Sir, Wolfgang Münchau though he states“If the UK were to crash out of the EU I doubt the bloc’s leaders would sit down to negotiate” he also a bit contradictory opines“the EU has a much lower political pain threshold for a hard Brexit.” “A no-deal Brexit creeps closer” September 24.
Even though the debates on Brexit seem to have been politically skewed to only mention Britain suffering from Brexit, in any which shape it comes, I agree with Münchau on that the EU could also suffer a lot of political pain.
I am not a Brit. Way back I spent a year in London practicing at a now sadly extinct merchant bank, and studying at London Business School and London School of Economics. I have also had English corporations as clients, and of course I have many good friends there. So let me say the following from the heart.
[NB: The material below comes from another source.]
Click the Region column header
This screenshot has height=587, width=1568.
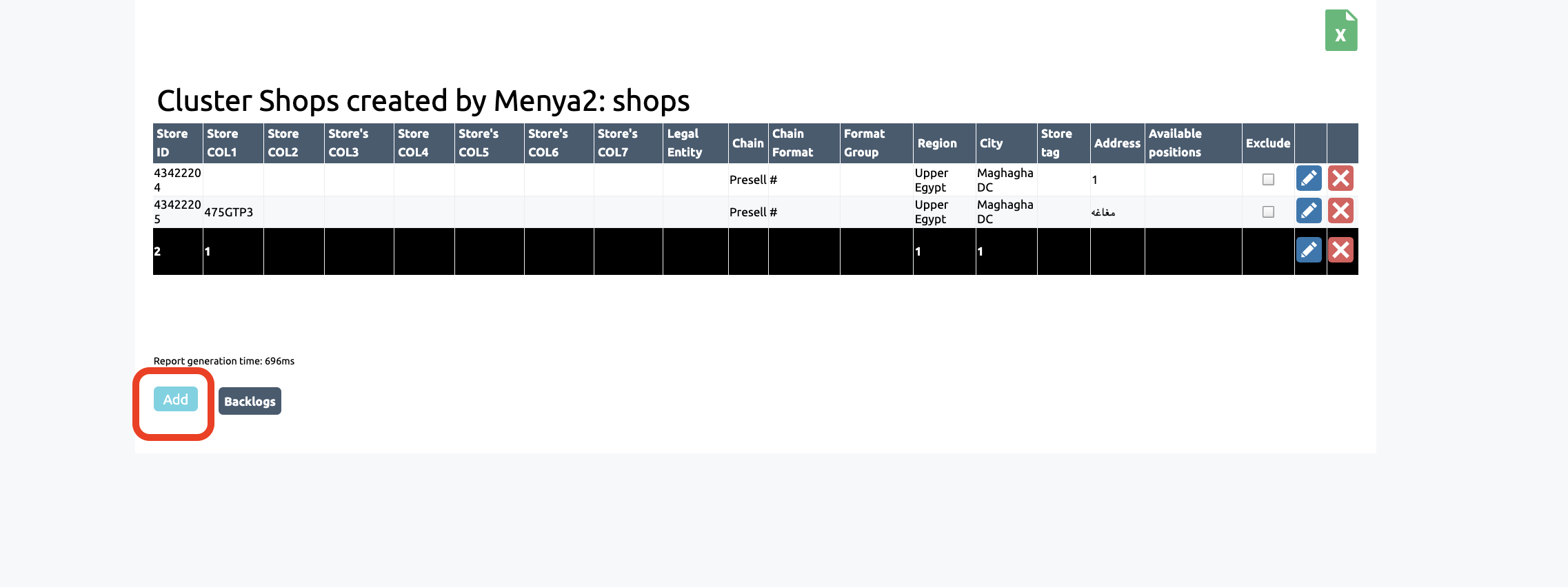[936, 143]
If Britain has the needed resolve capacity to take on a no-deal Brexit then, having to use it could help to strengthen its resolve capacity for the many other probably even larger challenges awaiting them and all of us around the corner. If Britain does not have it, then accommodating to EU wishes, will de facto also weaken its general inventory of resolve capacity.
All that is made worse by the fact that in many ways many of EU’s “successes” seem more the result of heavy marketing by the European Commission, than grounded on real results. For me that EU has not been able in twenty years to really tackle the challenges posed by the euro; and that after its own authorities assigned a risk weight of 0% to Greece, it left that nation to pay on its own for the over-indebtedness that had to result, makes it clear that something very serious is amiss in the EU. In fact, when I see some of its promo material such as regulating the entrance fees to a monastery in Romania I have even caught myself thinking of a Banana Union.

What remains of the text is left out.